卻說朝中大臣因昭收川有功,遂尊之為王,表奏魏主曹奐。時奐名為天子,實不能主張,政皆由司馬氏,不敢不從,遂封晉公司馬昭為晉王,謚父司馬懿為宣王,兄司馬師為景王。昭妻乃王肅之女,生二子:長曰司馬炎,人物魁偉,立發垂地,兩手過膝,聰明英武,膽量過人;次曰司馬攸,性情溫和,恭儉孝悌,昭甚愛之,因司馬師無子,嗣攸以繼其後。昭常曰:「天下者,乃吾兄之天下也。」於是司馬昭受封晉王,欲立攸為世子。山濤諫曰:「廢長立幼,違禮不祥。」賈充、何曾、裴秀亦諫曰:「長子聰明神武,有超世之才;人望既茂,天表如此,非人臣之相也。」昭猶豫未決。太尉王祥、司空荀顗諫曰:「前代立少,多致亂國。願殿下思之。」昭遂立長子司馬炎為世子。

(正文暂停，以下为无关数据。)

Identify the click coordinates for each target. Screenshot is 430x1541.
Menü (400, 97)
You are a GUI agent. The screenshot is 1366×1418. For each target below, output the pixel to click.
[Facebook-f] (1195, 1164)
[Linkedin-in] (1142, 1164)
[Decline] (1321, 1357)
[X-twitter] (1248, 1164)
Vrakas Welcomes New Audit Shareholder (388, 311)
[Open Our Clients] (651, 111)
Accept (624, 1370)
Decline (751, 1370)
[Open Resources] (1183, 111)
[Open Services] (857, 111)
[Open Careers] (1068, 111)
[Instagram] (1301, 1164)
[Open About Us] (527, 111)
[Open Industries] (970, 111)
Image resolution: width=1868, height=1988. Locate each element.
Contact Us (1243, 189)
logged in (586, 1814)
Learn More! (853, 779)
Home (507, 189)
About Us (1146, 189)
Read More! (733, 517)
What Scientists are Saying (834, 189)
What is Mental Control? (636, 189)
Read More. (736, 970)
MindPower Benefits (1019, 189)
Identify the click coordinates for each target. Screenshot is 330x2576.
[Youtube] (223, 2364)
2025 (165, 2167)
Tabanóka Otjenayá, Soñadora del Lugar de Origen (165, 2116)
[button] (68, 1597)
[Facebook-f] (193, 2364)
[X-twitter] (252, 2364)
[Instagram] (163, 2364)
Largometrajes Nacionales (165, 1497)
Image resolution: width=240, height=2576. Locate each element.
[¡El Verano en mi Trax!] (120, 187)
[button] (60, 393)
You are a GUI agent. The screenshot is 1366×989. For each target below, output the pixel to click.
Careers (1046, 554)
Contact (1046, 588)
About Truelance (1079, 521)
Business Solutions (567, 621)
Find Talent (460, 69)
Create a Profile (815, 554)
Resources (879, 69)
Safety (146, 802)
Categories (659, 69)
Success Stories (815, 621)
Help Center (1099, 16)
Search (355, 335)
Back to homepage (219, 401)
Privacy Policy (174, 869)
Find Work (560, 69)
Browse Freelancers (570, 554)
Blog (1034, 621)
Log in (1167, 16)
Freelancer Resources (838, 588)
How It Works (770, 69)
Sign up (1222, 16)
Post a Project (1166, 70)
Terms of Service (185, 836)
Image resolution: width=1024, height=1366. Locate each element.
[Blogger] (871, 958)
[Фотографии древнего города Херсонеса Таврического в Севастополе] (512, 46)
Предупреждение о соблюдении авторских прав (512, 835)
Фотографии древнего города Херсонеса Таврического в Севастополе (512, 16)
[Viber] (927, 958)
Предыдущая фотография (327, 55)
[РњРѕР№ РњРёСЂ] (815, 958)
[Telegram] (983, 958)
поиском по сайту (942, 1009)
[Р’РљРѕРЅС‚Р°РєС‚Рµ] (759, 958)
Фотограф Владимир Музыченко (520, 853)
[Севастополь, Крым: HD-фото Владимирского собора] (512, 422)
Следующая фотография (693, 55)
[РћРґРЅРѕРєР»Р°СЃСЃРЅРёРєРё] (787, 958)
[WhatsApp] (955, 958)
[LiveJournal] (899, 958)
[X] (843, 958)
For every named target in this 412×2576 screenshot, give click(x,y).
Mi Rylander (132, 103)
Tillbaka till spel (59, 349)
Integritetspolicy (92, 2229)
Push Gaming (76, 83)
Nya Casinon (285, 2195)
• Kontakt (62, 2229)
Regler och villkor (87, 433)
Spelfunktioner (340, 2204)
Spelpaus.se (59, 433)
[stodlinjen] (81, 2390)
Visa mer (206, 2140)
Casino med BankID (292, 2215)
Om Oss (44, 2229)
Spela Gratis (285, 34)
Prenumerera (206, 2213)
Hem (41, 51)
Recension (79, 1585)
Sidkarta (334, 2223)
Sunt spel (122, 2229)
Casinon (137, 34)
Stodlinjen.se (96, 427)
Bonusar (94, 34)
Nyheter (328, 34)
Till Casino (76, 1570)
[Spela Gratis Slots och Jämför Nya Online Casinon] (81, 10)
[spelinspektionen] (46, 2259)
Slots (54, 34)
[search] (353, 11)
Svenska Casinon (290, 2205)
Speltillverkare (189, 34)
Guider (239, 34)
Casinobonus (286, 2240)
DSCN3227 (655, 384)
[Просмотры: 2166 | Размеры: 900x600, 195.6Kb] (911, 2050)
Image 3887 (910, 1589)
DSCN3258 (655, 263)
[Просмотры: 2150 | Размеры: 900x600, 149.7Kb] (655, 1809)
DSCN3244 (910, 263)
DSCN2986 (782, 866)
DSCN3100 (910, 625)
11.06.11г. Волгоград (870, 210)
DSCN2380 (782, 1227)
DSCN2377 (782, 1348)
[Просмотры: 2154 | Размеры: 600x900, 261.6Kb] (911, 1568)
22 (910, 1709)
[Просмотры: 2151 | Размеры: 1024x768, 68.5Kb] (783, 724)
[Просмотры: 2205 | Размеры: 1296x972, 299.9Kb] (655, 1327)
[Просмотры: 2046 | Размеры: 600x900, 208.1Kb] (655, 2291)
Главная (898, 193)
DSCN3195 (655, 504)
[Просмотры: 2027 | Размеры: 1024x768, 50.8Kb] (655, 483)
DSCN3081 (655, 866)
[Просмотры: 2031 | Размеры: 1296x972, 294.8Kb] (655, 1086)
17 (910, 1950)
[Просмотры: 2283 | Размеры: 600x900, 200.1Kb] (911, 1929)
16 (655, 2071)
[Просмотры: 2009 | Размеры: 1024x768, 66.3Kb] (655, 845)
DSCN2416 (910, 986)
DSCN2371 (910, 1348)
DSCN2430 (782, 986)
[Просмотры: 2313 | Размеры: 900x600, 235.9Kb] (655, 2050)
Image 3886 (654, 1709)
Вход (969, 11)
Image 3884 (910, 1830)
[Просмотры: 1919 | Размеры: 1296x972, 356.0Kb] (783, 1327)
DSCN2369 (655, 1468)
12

大臣奏稱:「當年襄武縣,天降一人,身長二丈余,腳跡長三尺二寸,白髮蒼髯,著黃單衣,裹黃巾,掛藜頭杖,自稱曰:『吾乃民王也。今來報汝:天下換王,立見太平。』如此在市遊行三日,忽然不見。此乃殿下之瑞也。殿下可戴十二旒冠冕,建天子旌旗,出警入蹕,乘金根車,備六馬,進王妃為王后,立世子為太子。」昭心中暗喜;回到宮中,正欲飲酒,忽中風不語。次日病危,太尉王祥、司徒何曾、司馬荀顗及諸大臣入宮問安,昭不能言,以手指太子司馬炎而死。時八月辛卯日也。何曾曰:「天下大事,皆在晉王;可立太子為晉王,然後祭葬。」是日司馬炎即晉王位,封何曾為晉丞相,司馬望為司徒,石苞為驃騎將軍,陳騫為車騎將軍,謚父為文王。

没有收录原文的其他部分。